Among my many ideas I have lying around is some form of institute to support the DIYbio community. This is different from the meet-ups happening in places like Somerville, San Francisco, Houston, and New York. And this is a bit more than what DIYbio.org is providing (sharing of ideas
within the community).
This idea adds some pieces that seem to me to be missing (please correct me, of course). I’ve been turning over these thoughts for some time, and since nothing has really materialized (remember, I have a high idea-execution quotient), here are my thoughts.
In my notes, I call it the
Molecularist Academy (why? check out the URL above). But the name is inconsequential, what’s important is the mission -
Funding,
Education, and
Outreach.
The mission supports seeding of money - to jump-start activities; legitimacy - practitioner education and safety (certification?); and advocacy - promotion and community education to communicate what DIYbio is about and what folks are up to.
FundingThere are a few interesting funding models out there, such as
Kickstarter,
Biocurious, and
Awesome Foundation. My thought is to create a traditional funding system backed by large sponsors and donors to provide DIYbio-specific grants for exploration, seeding ideas, and to support activities. This funding system would have someone actually reaching out to sources such as biotech industry associations (around here, the Mass Biotech Council), leading biotech businesses (around here, Biogen, Genzyme, NEB, among others), the NIH and NSF, institutes like the Wyss and Venter Institutes, universities, and community organizations.
I do think there’s a bit of a local focus needed, as I feel the biggest contributions DIYbio can make is actually in the local communities the different groups have sprung up in.
And by creating a formalized fundraising and granting structure, the hope is to build an endowment that lasts as the DIYbio community grows. (and I've wondered about alternate ways to fund and legitimize practitioners, in an HHMI-sort of way - more in another post)
Which leads to the next mission focus.
EducationI carry a lot of baggage from my institutional science days, so I am always stuck between letting a thousand flowers bloom and hoping folks don't kill themselves or others while futzing with biotech tools.

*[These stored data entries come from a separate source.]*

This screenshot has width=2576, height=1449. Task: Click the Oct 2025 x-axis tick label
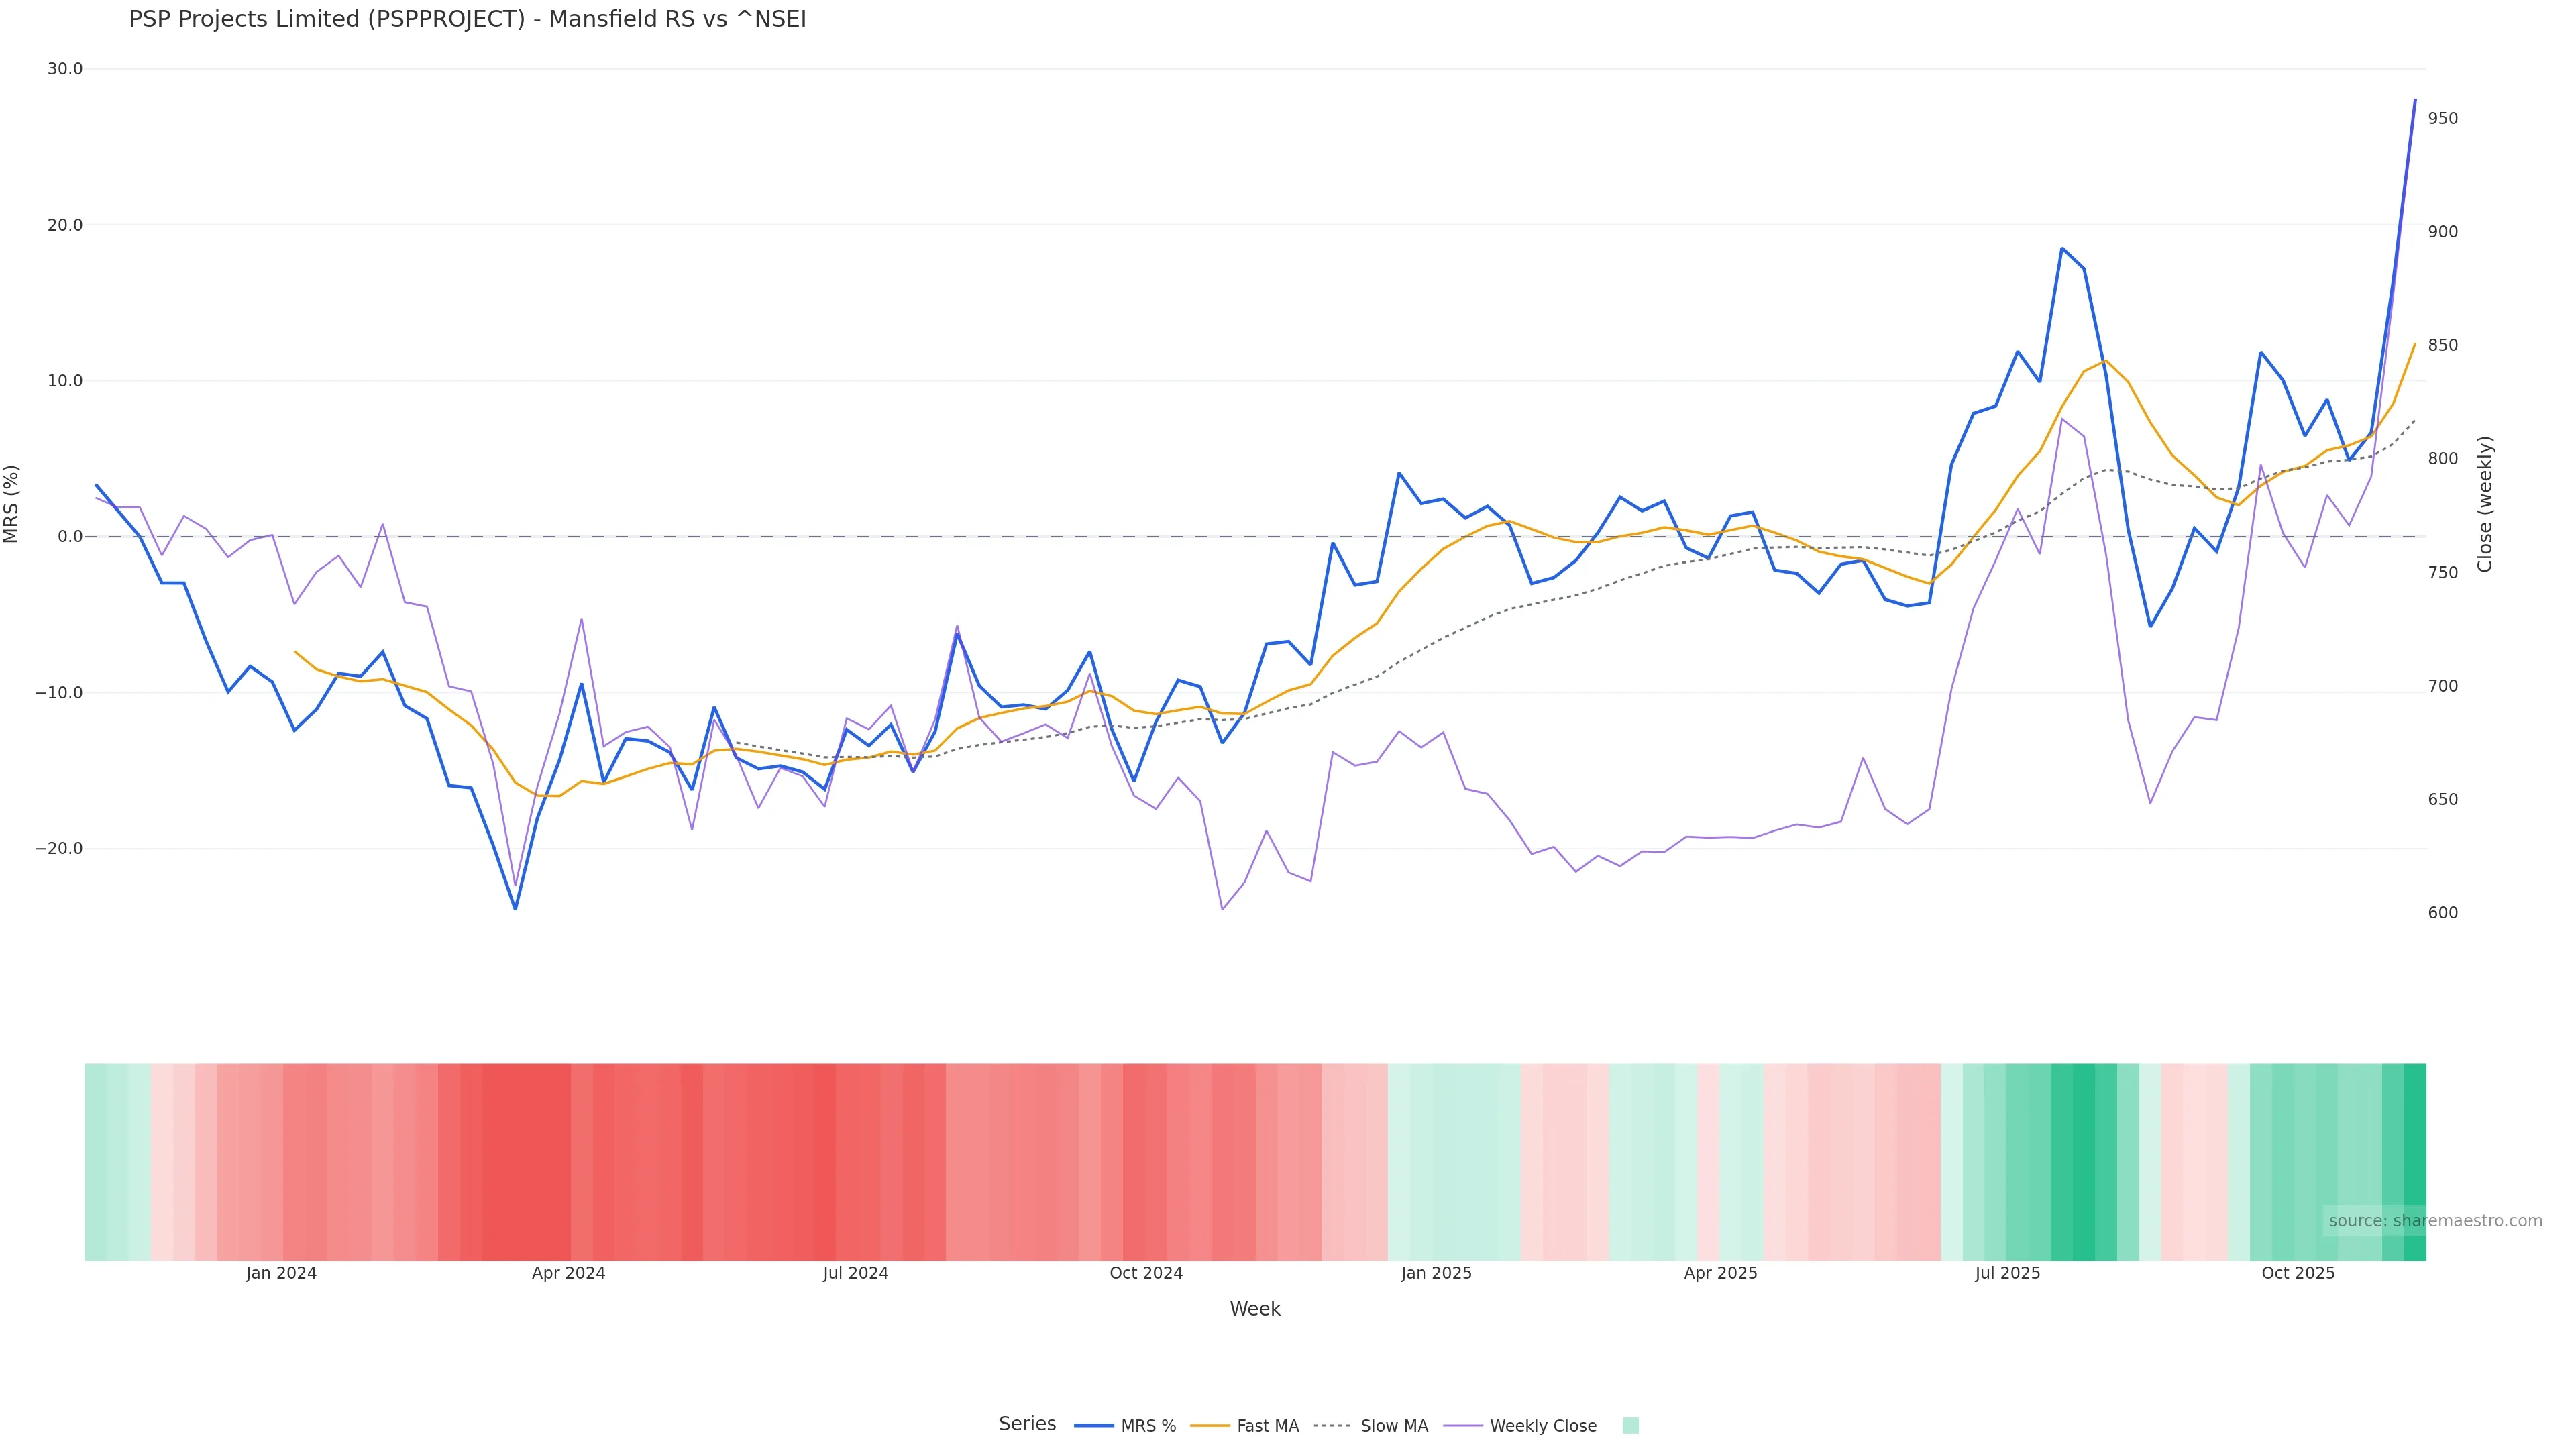coord(2298,1273)
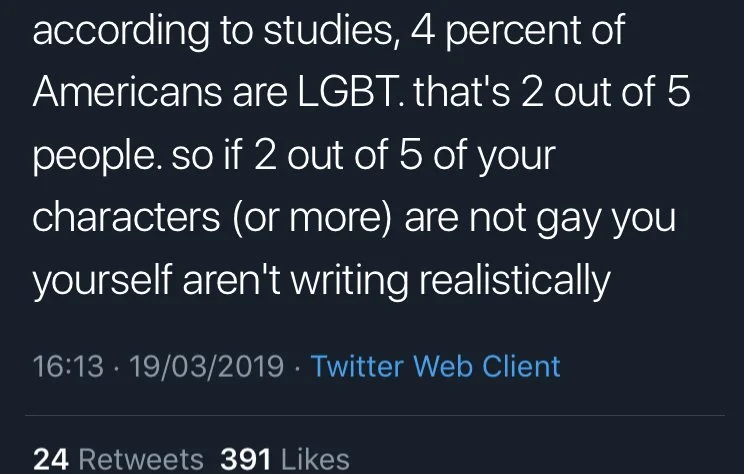This screenshot has height=474, width=744.
Task: Open the Twitter Web Client source link
Action: pos(435,366)
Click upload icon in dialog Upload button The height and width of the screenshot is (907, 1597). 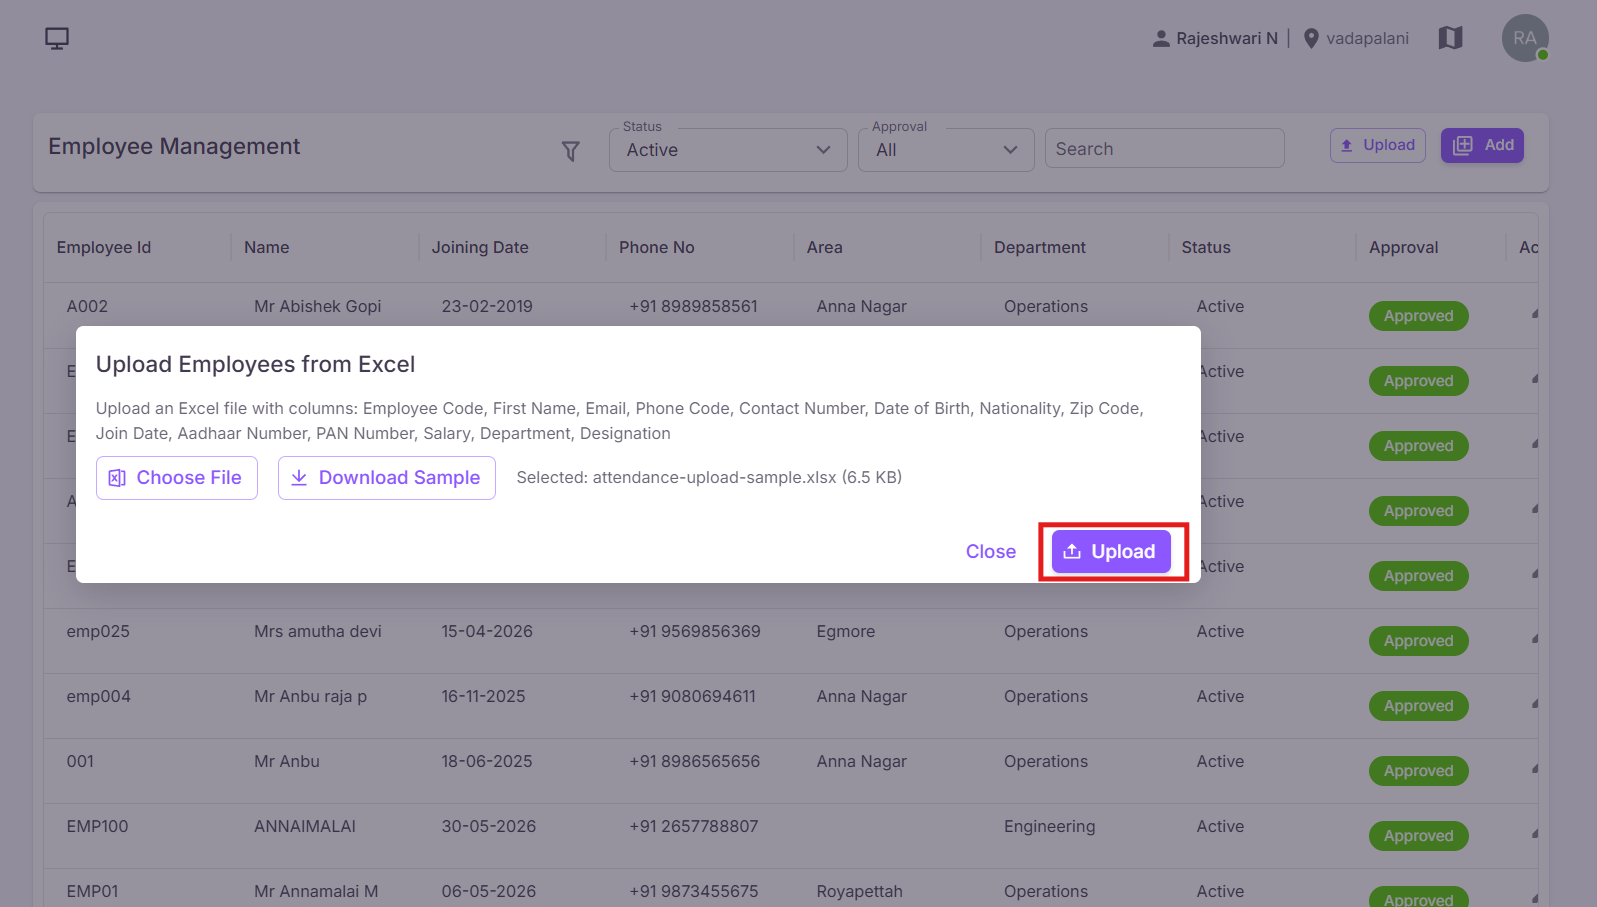1072,552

The education part of the Academy would set up courses and seminars to teach techniques, science culture, and, most importantly, safety certification. The Academy would be vetted by existing safety organizations and provide legitimacy to the practitioners. And, there would be a structure of re-certification and continuing credits sort of education.
Safety is a big deal and my brief foray into how to communicate it made me realize that it’s much more than just putting up a bunch of pages of regulations and recommendations. Folks like the FBI and the local regulatory bodies likely want more structure.
As part of this Education mission, I’ve also been trying to gauge the need for a patent clearing system, to make sure DIYbiologists are working with the appropriate product licenses, which suggests the Academy should work with tools providers to create special DIYbio tinkering licenses.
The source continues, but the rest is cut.